Не отдадим инвесторам ни пяди родной земли
       Ну, с Хоффманом вроде все ясно.
       А что ж российское начальство комбината? Что оно думает о жизни?
       Но — не дает оно интервью, не встречается с прессой. В какой-то газете мелькнуло мнение гендиректора Алима Сергиенко, что надо запретить все публикации про Псебай. А главный инженер Анатолий Бондаренко, тоже ни в коем случае не давая мне интервью, пояснил, что ему не хочется выносить сор из избы, что они сами там разберутся. А то это вызывает уже зуд. Не хочу, сказал, участвовать в этой смуте.
       Самый высокий руководитель с российской стороны, который согласился говорить — правда, анонимно, запершись со мной в своей конторке — был начальник одного цеха. И то он предупредил, что с работниками разрешается тут посторонним разговаривать только в присутствии начальства. А он как раз оказался в одном лице и работник, и администрация, так вроде значит и можно.
       И вот он что рассказал:
       — Немцы, они что?

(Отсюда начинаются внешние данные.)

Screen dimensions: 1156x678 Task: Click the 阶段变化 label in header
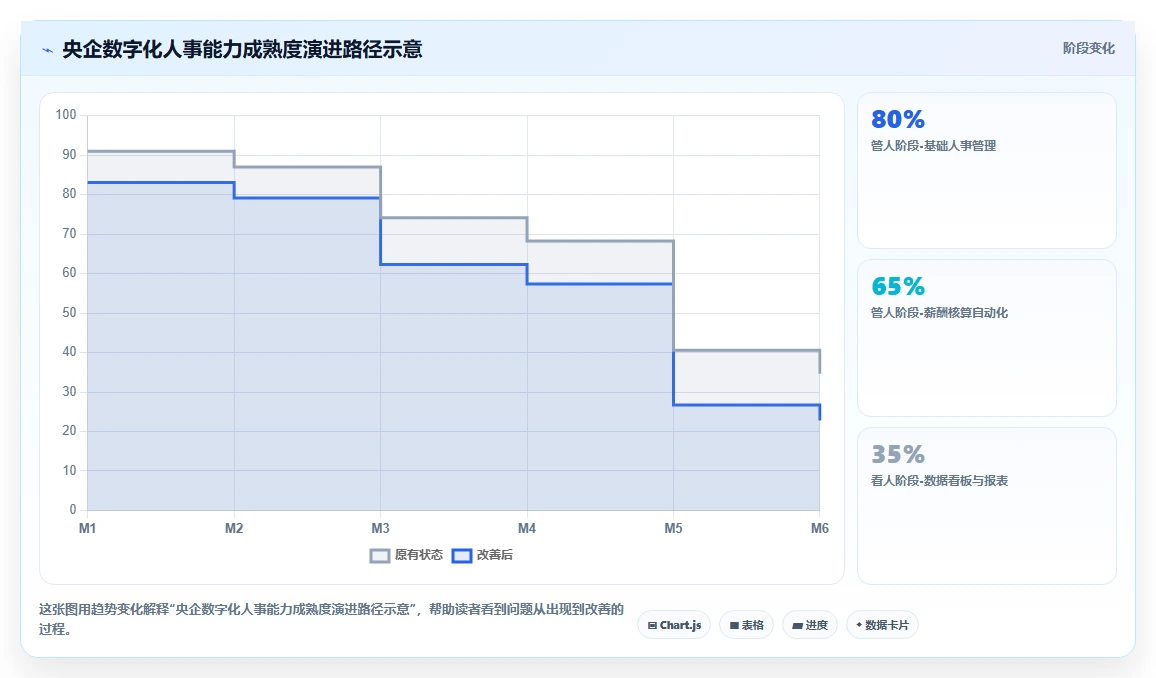coord(1088,49)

Хотят дать меньше, а получить больше. За просто так никто не поможет, мы же знаем жизнь. Если б они честно сотрудничали, то может и можно было б. А тут кто-то прозевал, пустил их. Зарплата какая? Это коммерческая тайна. Но мы очень все довольны. Если б суды присуждали, что немцы правы, так тогда нам бы показали документы! А раз не показывают, значит, нет их. А нужны ли нам вообще инвесторы? Ну, этим должны экономисты заниматься. А я так скажу: россияне должны перемучиться и обойтись без иностранцев. А то получишь чуть, а потом потеряешь все...
       Вот вам самое спокойное, самое безэмоциональное и высокоинтеллектуальное суждение, которое я в Псебае услышал от той стороны... Все-таки инженер говорил, человек с образованием. Это было мнение представителя интеллектуальной элиты, фактически это как бы Шохин или министр какой — если представить, что Псебай — очень условная модель России.

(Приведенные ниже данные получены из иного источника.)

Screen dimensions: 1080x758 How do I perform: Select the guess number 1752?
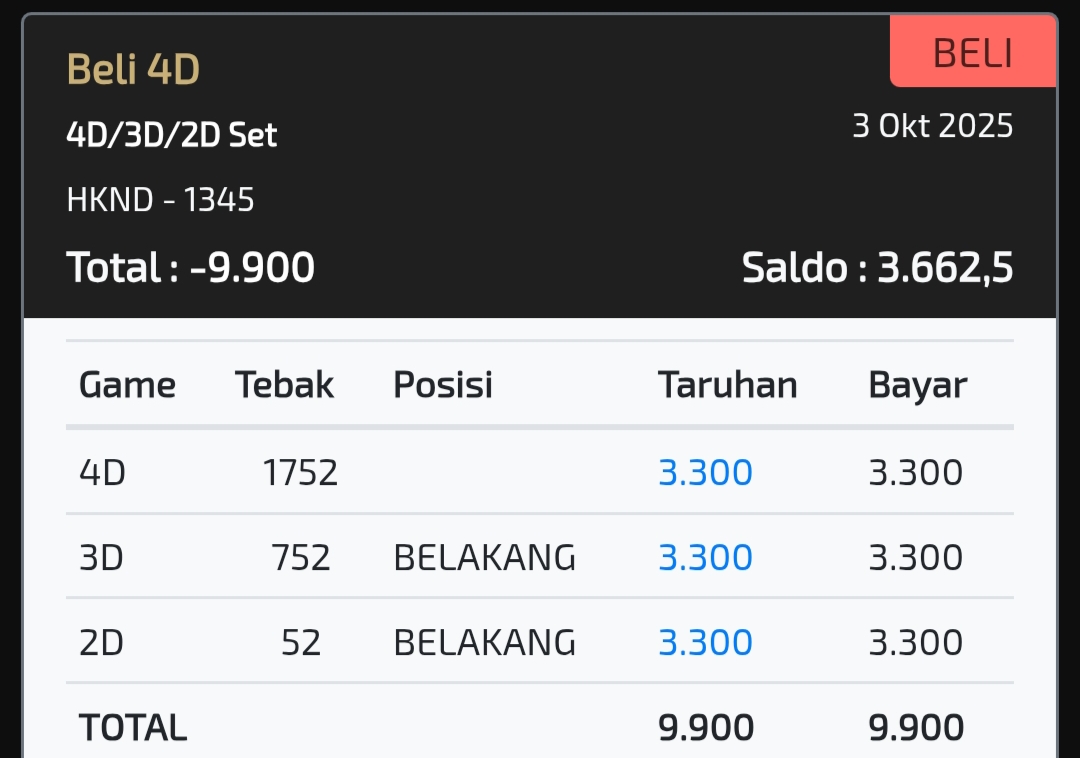[300, 472]
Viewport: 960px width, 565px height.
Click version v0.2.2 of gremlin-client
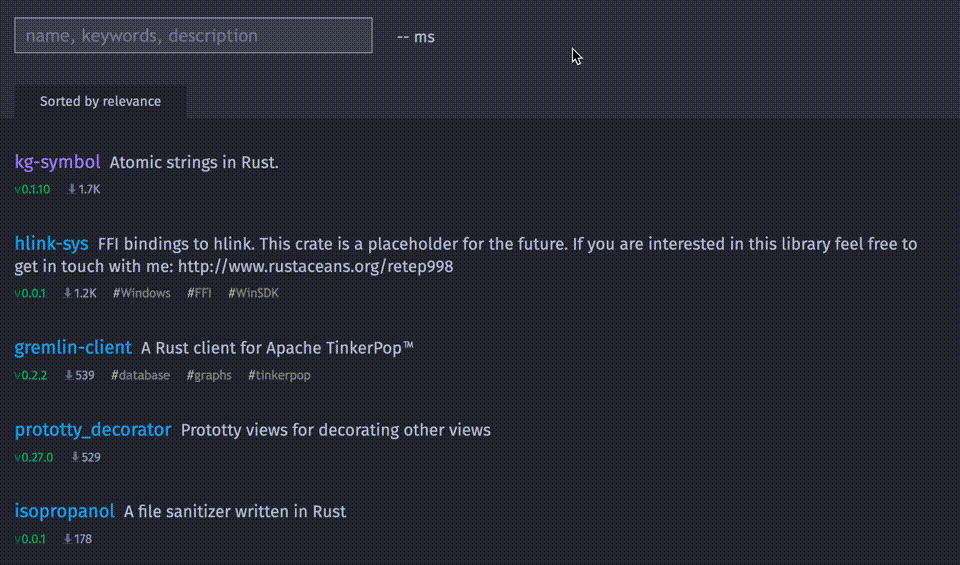32,375
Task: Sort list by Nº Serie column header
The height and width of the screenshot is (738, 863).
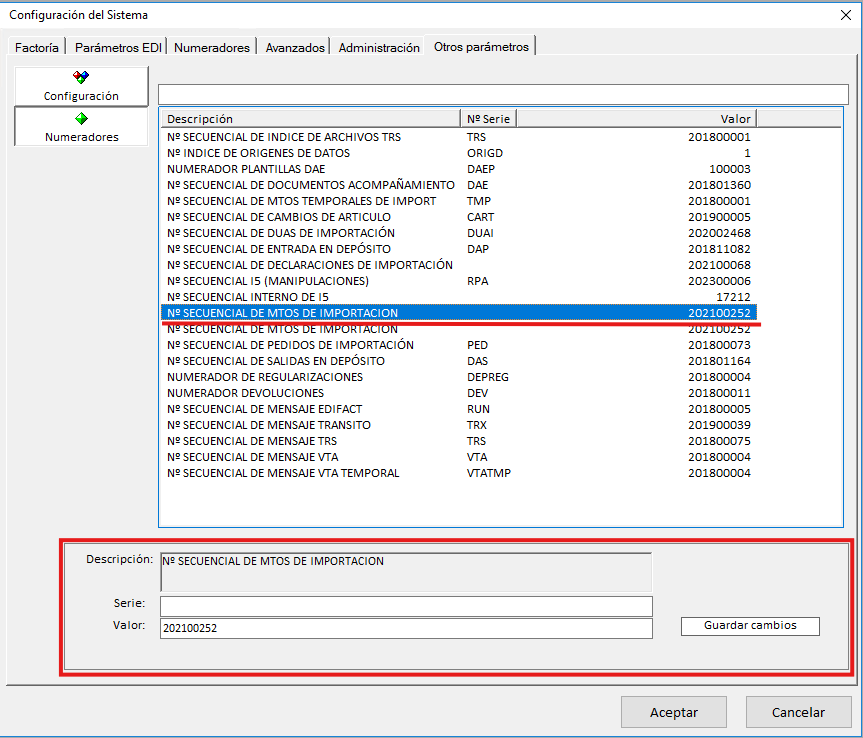Action: (488, 119)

       Обычный же, обыденный уровень дискуссии тут куда ниже. Ну вот, например, одна дама за 40, работница комбината, при условии опять-таки анонимности:
       — Зачем нам эти немцы? Чего пришли? Пусть уходят. Инвестиции? Не надо нам от них ничего, вот! Знаю я, чего они к нам лезут: у нас же гипс наилучший, самый белый. Посмотрите! Такого ж больше нет нигде. У других он такой серый, прямо смотреть противно! Ну вот и лезут к нам, за нашим ценным ресурсом — гипсом...
       Ну ладно, на комбинате страсти кипят. А со стороны же трезвей видится? Вот мнение представительницы общественности за пределами комбината, она магазинная торговка, живет тут:
       — Раньше в поселке чисто было, красиво, и окурки не разрешали бросать. А как началась эта инвесция (так и сказала.— И. С.), так и грязно стало, и колбаса дешевая пропала, и вообще жить стало тяжело. Дураку ясно, что немцы на наши ресурсы зарятся, хотят их, это, хищнически истребить. И потом, ну почему именно немцы?! Мы же не сможем им ничего простить (ей около 40 лет.— И. С.). Ну хоть бы это были, например, африканцы, и то лучше...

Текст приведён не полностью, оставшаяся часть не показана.